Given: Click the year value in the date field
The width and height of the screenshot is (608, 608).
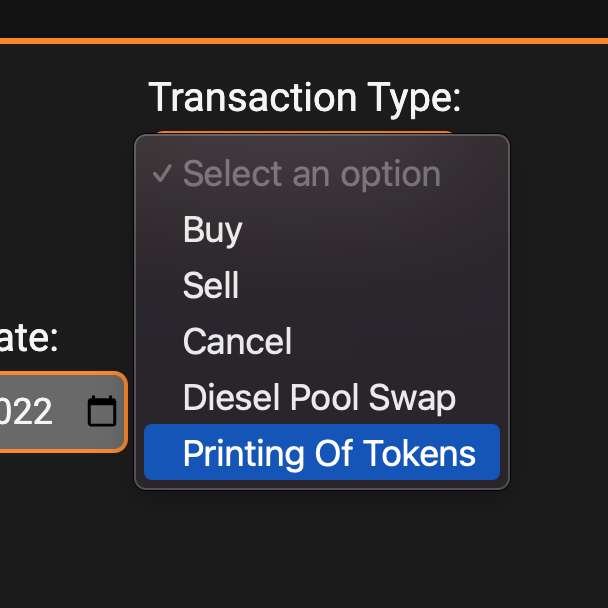Looking at the screenshot, I should click(27, 411).
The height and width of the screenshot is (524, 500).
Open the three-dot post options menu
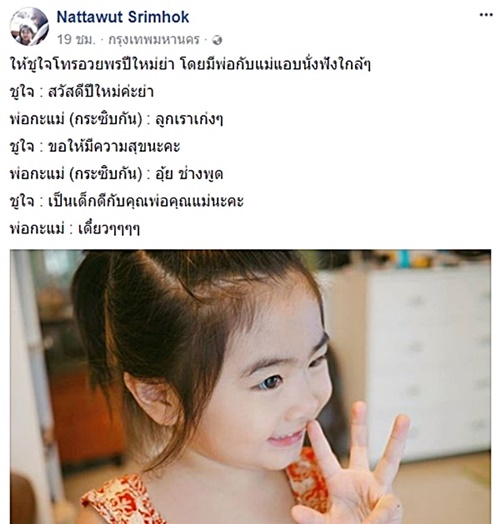[x=486, y=15]
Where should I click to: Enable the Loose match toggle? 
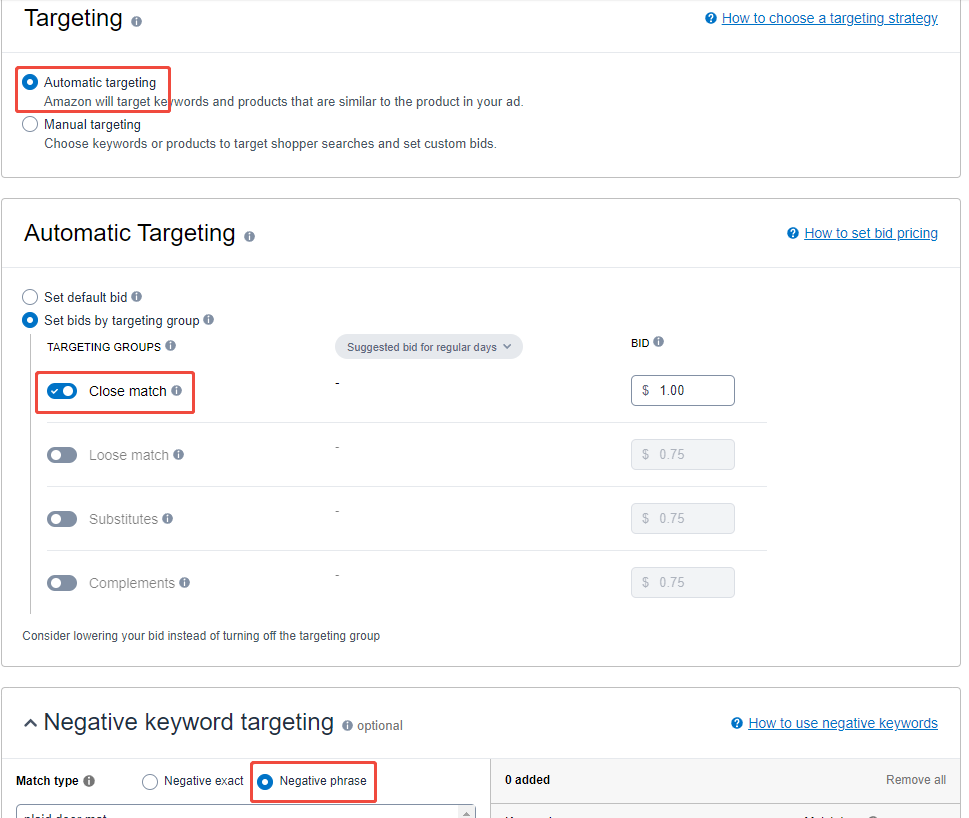pyautogui.click(x=62, y=455)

###

WORK TO BE COMPLETED: Output, exactly and only, the lines beginning with the one that contains "The height and" and ending at the last line of the records above. Drop the pictures.

EXERCISE ANSWER:
The height and width of the screenshot is (524, 500).
Open the three-dot post options menu
[x=486, y=15]
Where should I click to: Enable the Loose match toggle? 
pyautogui.click(x=62, y=455)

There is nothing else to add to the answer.